22.5.23

O sol pelo basculante: o consolo da poesia

Caio Junqueira Maciel 


Publicado pela editora Urutau, o livro de poemas O sol pelo basculante, do mineiro Alexandre Brandão traz, entre algumas epígrafes, um verso de Drummond, de “A flor e a náusea”, que diz: “O sol consola os doentes e não os renova.” Se esse poema drummondiano está em Rosa do povo, é dali que busco outro, “Consolo na praia”, para alavancar melhor essa basculante solar do poeta de Passos, agora acariocado.

 Drummond começa seu poema assim: “Vamos, não chores.../ A infância está perdida./ A mocidade está perdida./ Mas a vida não se perdeu.” No livro de Brandão, estruturado em 8 partes, a primeira vem justamente falar da infância, do “Menino de mim”. O poeta fala de seu refúgio numa mangueira, do cavalo trotão e sua “tristeza zaina”, das descobertas sensuais do corpo, da gambiarra vencendo a escuridão.

 A segunda parte, “Coração pequeno”, que também remete à equação drummondiana do coração vasto ou pequeno diante do mundo, Alexandre branda versos que abordam primeira comunhão, circo, celebração com chope, morte e o “pequeno infinito” que é o seu moleque jogando basquete, “enterra seu seus sonhos e/ resgata, na entrada do garrafão/ a fé na vida.” Um poema elegíaco à morte de uma amiga fecha essa segunda parte, em que a partida para o além significa em aceitação do voo.
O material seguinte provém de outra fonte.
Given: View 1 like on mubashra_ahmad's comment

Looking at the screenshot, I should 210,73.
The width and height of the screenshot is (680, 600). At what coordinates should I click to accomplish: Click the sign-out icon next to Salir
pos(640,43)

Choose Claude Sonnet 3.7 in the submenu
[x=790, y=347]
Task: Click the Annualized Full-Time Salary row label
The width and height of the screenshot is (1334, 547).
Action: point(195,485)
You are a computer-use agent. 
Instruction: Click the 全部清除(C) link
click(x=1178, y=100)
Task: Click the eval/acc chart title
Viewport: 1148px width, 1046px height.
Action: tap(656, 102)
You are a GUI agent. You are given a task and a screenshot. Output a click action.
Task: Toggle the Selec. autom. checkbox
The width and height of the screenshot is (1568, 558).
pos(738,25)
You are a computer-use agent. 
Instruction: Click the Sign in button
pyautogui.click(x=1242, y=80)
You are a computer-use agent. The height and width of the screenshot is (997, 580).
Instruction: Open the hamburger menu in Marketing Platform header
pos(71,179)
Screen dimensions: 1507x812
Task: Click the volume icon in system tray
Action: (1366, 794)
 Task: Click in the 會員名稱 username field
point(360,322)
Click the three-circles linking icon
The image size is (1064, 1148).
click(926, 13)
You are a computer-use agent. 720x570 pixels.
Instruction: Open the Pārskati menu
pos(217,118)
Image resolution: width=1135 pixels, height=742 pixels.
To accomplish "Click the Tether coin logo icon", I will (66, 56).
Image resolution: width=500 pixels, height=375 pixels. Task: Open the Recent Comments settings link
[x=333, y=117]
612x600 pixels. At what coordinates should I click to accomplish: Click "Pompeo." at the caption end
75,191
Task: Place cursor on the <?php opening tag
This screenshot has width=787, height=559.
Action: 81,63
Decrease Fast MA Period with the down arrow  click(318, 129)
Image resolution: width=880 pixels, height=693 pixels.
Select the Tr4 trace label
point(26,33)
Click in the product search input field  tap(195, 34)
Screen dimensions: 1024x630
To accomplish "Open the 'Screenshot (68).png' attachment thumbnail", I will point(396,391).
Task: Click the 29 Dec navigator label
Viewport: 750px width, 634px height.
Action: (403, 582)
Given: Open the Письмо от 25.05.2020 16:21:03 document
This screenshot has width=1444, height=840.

 “Diminutas sirenes” batiza a terceira parte: aqui a natureza dá suas cartas, com formiga, montanha, peixe, pássaros e até o prosaico pernilongo, o que porta as tais “diminutas sirenes”. Depois, na quarta parte, vem o cortejo dos “poemas datados”, a tensão da pandemia, o poeta diante da única via ou última quimera; o dia contendo mil horas; o cheiro do medo. E há ali um poema de que gosto bem, é “meu canto”, revisitação daquela frase bandeiriana que a poesia está nas estrelas e nos chinelos. Alexandre canta sua havaiana marrom, sem uma das tiras, e, em vez de tirar, põe de vez sua poética no cotidiano e com isso nos consola.

 Na quinta parte, “O azul não é um acontecimento”, contrabalançando com as sombras da pandemia, o poeta exalta o prazer de estar vivo, o amor que resiste ao redemoinho, a busca do sol não obstante haja a “destruição triunfante”. Porém, em outro texto, afirma que é preciso reagir diante das montanhas de medo. Hesitando entre a paralisia do azul e o movimento, o poeta traça seu mapa, inclui ausências e sai em busca dos “Fantoches”, que é o nome da sexta parte. Se a poesia parte do homem, do logos e do cosmos, esse bloco se estica ao mundo, seja Minas, Bagdá, as guerras e as cidades. E as urgências, as urgências com relação às mortes estúpidas provocadas por balas perdidas.

 Na sétima parte, “Aqui e ali do poema”, mesmo sabendo da dificuldade de se escrever poemas profundos, o poeta sabe que palavra poética traz seu sol, é consolo, afaga a alma, traz esperança. É preciso insistir com “palavra verso estrofe”, liberar trovões reprimidos, “alfabetizar a lucidez do infinito.”

 No epílogo, “Fuga em prosa”, mesclam-se os signos da prosa e da poesia. Poetas, crianças, cachorro, cidade. Que cessem os latidos, a caravana da poesia passa e traz o sol que nos consola, todas as vezes que um poeta refaz e renova o necessário ofício de lutar com as palavras.